• **Goal**
Transcribe the passage of the discussion thread on the XHTML content type from "Could you please" to "in your testing?", keeping every word and punctuation mark unchanged.

• **Document excerpt**
++++++++++++++++++++

As you can see, in iOS there is a fallback to HTML for malformed XHTML documents ... yes, there exists EPUBs authored with not-well-formed XML-HTML :( But otherwise, the application/xhtml+xml content type should be correctly passed into HTTP responses via the appropriate headers ... well, at least in the ReadiumSDK "launcher apps".

I am not sure about libxml's responsibility here, are you sure it isn't an implementation trick specific to UIWebview / WKWebView? (on iOS)

jccr commented 6 years ago

The mimetype served through HTTP is fine. The problematic bit is the html http equiv meta tag that has the incorrect mimetype. It appears that for this case it is always having the value of text/html.

The XML lib used by the ReadiumSDK logic seems to be responsible.

On Thu, Jun 21, 2018, 8:12 AM Daniel Weck, notifications@github.com wrote:

As you can see, in iOS there is a fallback to HTML for malformed XHTML documents ... yes, there exists EPUBs authored with not-well-formed XML-HTML :( But otherwise, the application/xhtml+xml content type should be correctly passed into HTTP responses via the appropriate headers ... well, at least in the ReadiumSDK "launcher apps".

I am not sure about libxml's responsibility here, are you sure it isn't an implementation trick specific to UIWebview / WKWebView? (on iOS)

— You are receiving this because you were mentioned.

Reply to this email directly, view it on GitHub https://github.com/readium/readium-sdk/issues/315#issuecomment-399138928, or mute the thread https://github.com/notifications/unsubscribe-auth/AE5RbFqVt2u7V18wl9s9zfA-rtxIMtWkks5t-7fXgaJpZM4UwC6B .

danielweck commented 6 years ago

Could you please share the EPUB you are using to reproduce the issue? I would like to run a quick test with SDKLauncher-OSX.

danielweck commented 6 years ago

There is no DOM parsing (libxml or not) involved when the iOS / Android / OSX platform-native code (not C++, but Java or ObjectiveC) pre-processed the HTML documents in order to inject the navigator.epubReadingSystem stuff (it is all regular expression / plain text) ... so I do no understand why / how the <meta http-equiv="Content-Type" content="text/html; charset=utf-8" /> markup would be added.

IMO, the next best course of action is to reproduce (if possible) the bug with the SDKLauncher-iOS/Android/OSX apps, because it may be that your app is built with a different logic.

jccr commented 6 years ago

@winniequinn Let's try to reproduce this using the vanilla launchers. Could you share the EPUB that was used in your testing?

jccr commented 6 years ago

@danielweck I couldn't reproduce this using various books, including a similar Alice book like winnie's sample. I am using the Android launcher.

winniequinn commented 1 year ago

This repository seems dormant, so I hope no one minds me doing a little housecleaning and closing out this stale issue I reported. @danielweck, feel free to reopen if you think it's worth keeping this active!

++++++++++++++++++++

• **Recorded data**
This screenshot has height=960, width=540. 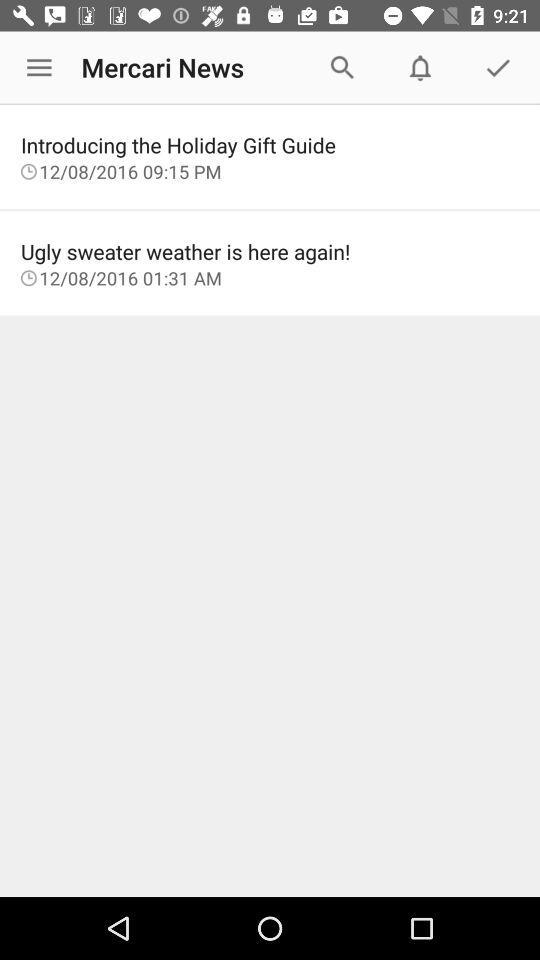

++++++++++++++++++++

• **Output for this task**
Could you please share the EPUB you are using to reproduce the issue? I would like to run a quick test with SDKLauncher-OSX.

danielweck commented 6 years ago

There is no DOM parsing (libxml or not) involved when the iOS / Android / OSX platform-native code (not C++, but Java or ObjectiveC) pre-processed the HTML documents in order to inject the navigator.epubReadingSystem stuff (it is all regular expression / plain text) ... so I do no understand why / how the <meta http-equiv="Content-Type" content="text/html; charset=utf-8" /> markup would be added.

IMO, the next best course of action is to reproduce (if possible) the bug with the SDKLauncher-iOS/Android/OSX apps, because it may be that your app is built with a different logic.

jccr commented 6 years ago

@winniequinn Let's try to reproduce this using the vanilla launchers. Could you share the EPUB that was used in your testing?